Stored items from a collection:
+ + +

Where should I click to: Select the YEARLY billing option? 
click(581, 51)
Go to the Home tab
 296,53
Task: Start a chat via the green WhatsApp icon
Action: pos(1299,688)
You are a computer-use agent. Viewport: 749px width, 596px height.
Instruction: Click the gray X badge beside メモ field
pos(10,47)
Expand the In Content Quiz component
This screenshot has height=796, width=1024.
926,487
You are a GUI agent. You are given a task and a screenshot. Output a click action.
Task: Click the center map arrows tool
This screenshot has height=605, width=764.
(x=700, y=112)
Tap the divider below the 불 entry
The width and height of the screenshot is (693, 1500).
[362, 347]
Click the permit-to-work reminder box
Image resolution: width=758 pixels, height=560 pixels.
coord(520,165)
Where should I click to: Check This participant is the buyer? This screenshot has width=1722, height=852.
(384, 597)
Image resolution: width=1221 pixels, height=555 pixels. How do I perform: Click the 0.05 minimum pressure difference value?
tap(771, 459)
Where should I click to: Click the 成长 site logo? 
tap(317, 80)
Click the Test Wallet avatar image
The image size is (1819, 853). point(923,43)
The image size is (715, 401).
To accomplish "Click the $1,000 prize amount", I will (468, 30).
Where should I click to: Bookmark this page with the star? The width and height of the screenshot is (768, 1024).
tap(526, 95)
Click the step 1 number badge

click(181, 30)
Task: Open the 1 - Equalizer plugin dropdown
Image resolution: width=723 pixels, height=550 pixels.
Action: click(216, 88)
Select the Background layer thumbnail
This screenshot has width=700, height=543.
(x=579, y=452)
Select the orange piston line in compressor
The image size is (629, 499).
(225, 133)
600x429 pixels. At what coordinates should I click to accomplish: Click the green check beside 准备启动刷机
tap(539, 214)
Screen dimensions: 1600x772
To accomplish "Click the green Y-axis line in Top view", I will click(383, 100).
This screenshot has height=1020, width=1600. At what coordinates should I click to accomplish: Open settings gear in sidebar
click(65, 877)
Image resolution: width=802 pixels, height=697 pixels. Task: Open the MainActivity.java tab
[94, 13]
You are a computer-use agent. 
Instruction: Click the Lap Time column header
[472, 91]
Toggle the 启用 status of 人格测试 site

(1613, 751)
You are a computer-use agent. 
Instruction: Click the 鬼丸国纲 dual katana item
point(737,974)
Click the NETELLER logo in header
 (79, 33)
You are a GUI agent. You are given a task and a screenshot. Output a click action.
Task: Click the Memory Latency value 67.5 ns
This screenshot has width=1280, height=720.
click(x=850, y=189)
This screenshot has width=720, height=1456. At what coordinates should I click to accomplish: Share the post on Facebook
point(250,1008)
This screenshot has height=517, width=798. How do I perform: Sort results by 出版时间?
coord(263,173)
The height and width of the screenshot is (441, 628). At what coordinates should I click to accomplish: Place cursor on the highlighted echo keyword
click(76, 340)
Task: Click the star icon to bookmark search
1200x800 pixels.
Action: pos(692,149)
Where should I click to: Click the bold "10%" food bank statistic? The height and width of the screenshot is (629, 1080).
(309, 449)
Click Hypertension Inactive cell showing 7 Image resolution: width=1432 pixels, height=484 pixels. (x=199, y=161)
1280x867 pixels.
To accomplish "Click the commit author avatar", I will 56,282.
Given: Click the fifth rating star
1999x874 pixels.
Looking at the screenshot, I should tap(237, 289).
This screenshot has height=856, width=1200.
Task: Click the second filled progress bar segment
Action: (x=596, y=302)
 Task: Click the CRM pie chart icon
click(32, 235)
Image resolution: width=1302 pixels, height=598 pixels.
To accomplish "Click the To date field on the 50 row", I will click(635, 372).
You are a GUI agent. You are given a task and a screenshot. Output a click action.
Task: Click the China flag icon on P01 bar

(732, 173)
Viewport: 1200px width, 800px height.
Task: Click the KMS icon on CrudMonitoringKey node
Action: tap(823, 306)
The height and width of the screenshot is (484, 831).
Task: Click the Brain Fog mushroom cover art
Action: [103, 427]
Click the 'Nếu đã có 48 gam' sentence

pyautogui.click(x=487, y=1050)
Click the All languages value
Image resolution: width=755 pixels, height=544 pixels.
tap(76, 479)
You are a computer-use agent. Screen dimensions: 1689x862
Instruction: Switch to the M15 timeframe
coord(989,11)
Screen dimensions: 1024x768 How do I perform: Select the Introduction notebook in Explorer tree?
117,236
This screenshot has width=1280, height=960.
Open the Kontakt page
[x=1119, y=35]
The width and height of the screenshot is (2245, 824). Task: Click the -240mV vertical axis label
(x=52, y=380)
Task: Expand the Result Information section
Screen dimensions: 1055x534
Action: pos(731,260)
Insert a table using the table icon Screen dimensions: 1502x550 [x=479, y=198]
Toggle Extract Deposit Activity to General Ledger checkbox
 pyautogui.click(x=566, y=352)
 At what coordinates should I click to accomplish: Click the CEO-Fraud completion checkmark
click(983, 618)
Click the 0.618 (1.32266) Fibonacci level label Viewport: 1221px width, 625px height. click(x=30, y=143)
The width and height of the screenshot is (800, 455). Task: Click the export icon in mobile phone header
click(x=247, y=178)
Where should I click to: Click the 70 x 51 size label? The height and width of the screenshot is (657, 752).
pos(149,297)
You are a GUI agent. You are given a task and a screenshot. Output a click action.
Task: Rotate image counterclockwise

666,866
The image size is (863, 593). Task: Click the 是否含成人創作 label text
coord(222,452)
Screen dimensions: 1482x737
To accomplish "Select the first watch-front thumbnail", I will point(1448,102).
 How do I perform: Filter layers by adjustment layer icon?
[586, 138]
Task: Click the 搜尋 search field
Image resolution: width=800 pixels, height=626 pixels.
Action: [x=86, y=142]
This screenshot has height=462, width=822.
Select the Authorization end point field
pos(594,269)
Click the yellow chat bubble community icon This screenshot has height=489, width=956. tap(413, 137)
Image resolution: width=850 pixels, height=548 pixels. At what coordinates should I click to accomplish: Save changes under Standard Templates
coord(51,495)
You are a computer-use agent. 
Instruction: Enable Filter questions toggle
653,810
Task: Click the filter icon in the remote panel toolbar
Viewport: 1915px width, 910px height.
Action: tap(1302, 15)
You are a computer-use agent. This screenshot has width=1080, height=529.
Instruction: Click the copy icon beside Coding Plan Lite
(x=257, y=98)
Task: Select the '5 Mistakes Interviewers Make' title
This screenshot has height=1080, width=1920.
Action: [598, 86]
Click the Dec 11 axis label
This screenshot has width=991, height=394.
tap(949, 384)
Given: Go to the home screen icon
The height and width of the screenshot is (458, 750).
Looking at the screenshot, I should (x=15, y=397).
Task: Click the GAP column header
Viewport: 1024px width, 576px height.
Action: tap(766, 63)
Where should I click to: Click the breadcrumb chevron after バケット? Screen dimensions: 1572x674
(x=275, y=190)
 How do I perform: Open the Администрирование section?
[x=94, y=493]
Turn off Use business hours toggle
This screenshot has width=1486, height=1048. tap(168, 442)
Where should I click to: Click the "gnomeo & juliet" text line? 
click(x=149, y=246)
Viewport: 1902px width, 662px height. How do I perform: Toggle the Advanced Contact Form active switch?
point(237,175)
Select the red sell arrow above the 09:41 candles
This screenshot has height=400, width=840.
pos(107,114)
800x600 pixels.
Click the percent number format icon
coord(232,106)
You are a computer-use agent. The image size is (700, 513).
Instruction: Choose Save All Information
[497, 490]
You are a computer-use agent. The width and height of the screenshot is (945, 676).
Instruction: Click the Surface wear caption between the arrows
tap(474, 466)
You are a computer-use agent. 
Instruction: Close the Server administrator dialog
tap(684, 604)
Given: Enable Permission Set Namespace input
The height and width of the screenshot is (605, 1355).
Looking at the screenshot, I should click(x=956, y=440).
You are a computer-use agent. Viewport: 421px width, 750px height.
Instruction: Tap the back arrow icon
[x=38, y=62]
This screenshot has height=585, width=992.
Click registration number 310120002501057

+ + +

• [Task details]: Each line in the data that holds the string "computer" must be returned.

• [Written answer]:
You are a computer-use agent. Viewport: 749px width, 596px height.
You are a computer-use agent. 
You are a computer-use agent. 
You are a computer-use agent. Screen dimensions: 1689x862
You are a computer-use agent. 
You are a computer-use agent. This screenshot has width=1080, height=529.
You are a computer-use agent. The image size is (700, 513).
You are a computer-use agent. The width and height of the screenshot is (945, 676).
You are a computer-use agent. 
You are a computer-use agent. Viewport: 421px width, 750px height.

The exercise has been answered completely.